REAL STORIES

"With chronic use, tolerance for meth can develop. In an effort to intensify the desired effects, users may take higher doses of the drug, take it more frequently, or change their method of drug intake."

National Drug Intelligence Center, U.S. Dept. of Justice

Age: 15
Gender: Female
Location: Tacoma Washington

I remember sitting in the living room scribbling on a newspaper, listening to mom screaming. Begging my father to please stop hitting her. I was four. And by that time, it had become a regular thing to hear my dad beat my mom. I thought it was normal since I never saw those old Disney movies where the prince saves the princess. He'd sold our TV after all.

Mom left him that day, and only a year or so later, he left to Phoenix.

Three years later I visited him. I still loved him; he'd never hurt me. And it seemed normal - he still felt like the daddy I knew and loved until his new girlfriend came over. They left me outside for hours while they did meth and had sex. By the time she'd finally left, my father had forgotten that I was even there in the first place. I took my flight back home the next day.

Four years later, two weeks before Christmas, I'm sitting on the couch crying. Mom the survivor is rubbing my shoulder, trying to comfort me, and there's a letter in my lap. One from dad trying to tell me how much he loved me, how he would come back, and we'd be a happy family again, and an envelope saying he was in Durango County Jail and not coming back home.

He'd been caught with his dead overdosed girlfriend in some warehouse. He was tweaking so bad, the police couldn't understand a word he was saying. There was vomit on his shirt, blood on his pants, and meth on his face.

Two years after that, I'm twelve in Santa Maria California, and I'm cutting myself. Ten deep lashes in my wrist that I got sent to the hospital for. It almost killed me

3 months later, I'm smoking and selling pot. Something to just ease the pain.

2 months later it's finally offered to me.

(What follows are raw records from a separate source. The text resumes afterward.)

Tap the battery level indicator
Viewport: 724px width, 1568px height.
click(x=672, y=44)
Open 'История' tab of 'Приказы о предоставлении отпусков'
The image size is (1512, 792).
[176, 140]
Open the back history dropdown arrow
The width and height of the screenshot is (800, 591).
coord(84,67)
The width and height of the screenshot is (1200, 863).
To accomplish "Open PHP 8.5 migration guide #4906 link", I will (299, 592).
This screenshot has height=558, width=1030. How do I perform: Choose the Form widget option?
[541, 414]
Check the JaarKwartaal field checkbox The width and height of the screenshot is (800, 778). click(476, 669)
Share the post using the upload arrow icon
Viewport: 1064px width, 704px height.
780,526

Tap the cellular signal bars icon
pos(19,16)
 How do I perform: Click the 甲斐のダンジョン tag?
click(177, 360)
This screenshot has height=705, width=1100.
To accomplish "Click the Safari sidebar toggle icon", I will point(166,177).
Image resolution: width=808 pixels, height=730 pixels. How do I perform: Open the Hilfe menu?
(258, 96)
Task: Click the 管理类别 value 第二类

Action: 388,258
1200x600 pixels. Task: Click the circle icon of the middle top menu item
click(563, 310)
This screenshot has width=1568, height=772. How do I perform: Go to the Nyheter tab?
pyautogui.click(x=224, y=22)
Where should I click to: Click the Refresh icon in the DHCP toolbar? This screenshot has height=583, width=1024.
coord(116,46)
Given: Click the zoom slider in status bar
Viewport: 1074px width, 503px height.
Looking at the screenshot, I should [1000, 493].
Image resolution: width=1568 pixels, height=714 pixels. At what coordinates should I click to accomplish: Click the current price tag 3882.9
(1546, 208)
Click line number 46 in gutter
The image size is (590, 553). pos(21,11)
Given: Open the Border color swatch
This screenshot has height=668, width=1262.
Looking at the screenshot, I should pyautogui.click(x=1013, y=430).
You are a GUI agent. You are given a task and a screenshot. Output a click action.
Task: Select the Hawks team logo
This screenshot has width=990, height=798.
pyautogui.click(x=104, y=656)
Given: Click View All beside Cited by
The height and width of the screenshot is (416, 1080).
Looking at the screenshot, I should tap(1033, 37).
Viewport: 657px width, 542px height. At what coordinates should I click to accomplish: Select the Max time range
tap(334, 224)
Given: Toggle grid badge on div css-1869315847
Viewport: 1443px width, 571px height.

And I just have to know, what took my dad away. What was so wonderful that he would want it over me, his only child?

My dance with the devil luckily only lasted a year or two. It ended after my failed attempt of running away with I guy I thought I was in love with, (My 20 year old drug dealer boyfriend). Thank God I have a mom who cared enough to put a stop to that. Triggers are still set off, but I can fight them.

Three years later, I've finally let go of my anger and pain towards my father. We're not speaking. I haven't spoken to him in person since I was seven. But I prefer it to be this way. I have an incredible boyfriend who takes care of me and loves me, and he's helped me let go of the anger. I'm at peace, and comfortably numb now. But I still get the urges, and sometimes theyıre really hard to fight off. But I manage. Somehow.